Radio producer Nick Szuberla had an agenda when he moved from Toledo, Ohio, to Whitesburg, Ky. in the late 1990s.

Radio producer Nick Szuberla had an agenda when he moved from Toledo, Ohio, to Whitesburg, Ky. in the late 1990s. He wanted to bring attention to the country's rapid prison expansion, a tide that was snatching up mostly poor people of color and dropping them into the middle of largely white rural communities. So he put himself in the heart of Appalachia, right between two federal penitentiaries, and he used the tool that he knew best: radio airwaves.

The radio show he created, called "Holler to the Hood," became controversial in the working class white town. "We played hip-hop in a sea of country and bluegrass," Szuberla remembers. But the target demographic--the thousands of incarcerated people of color from places as far away as the Virgin Islands, Hawaii, New Mexico and California and their families--were listening.

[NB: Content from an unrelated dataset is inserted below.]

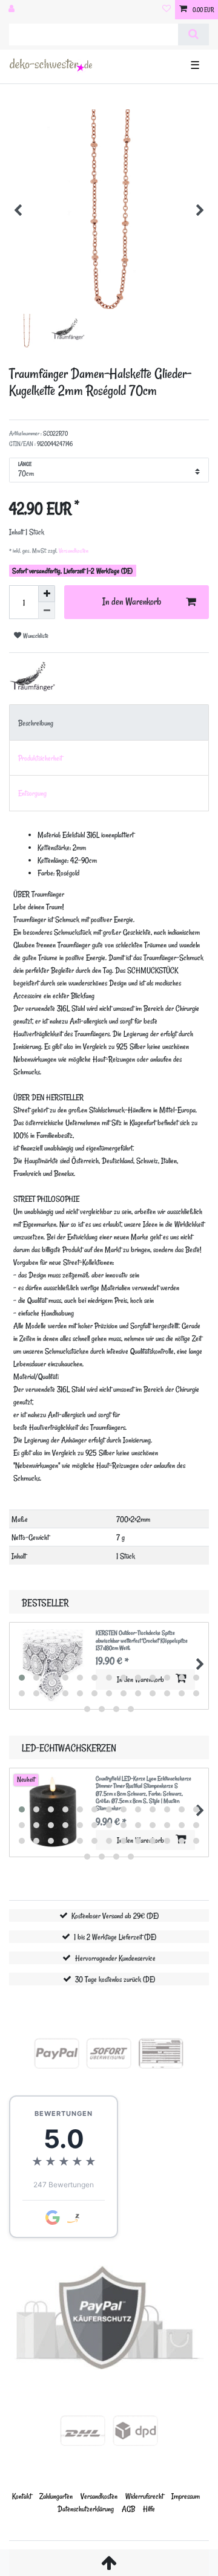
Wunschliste (34, 635)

Soon, letters started to come in from inmates describing what Szuberla calls human rights abuses--prisoners wrote that they were being subdued with tasers and strapped down to tables for 72 hours for breaking rules. In the fall of 2001, to call attention to the abuses, Szuberla and his close group of activist allies organized a one-day action in which inmates' families could call into the show to send holiday greetings to their incarcerated loved ones.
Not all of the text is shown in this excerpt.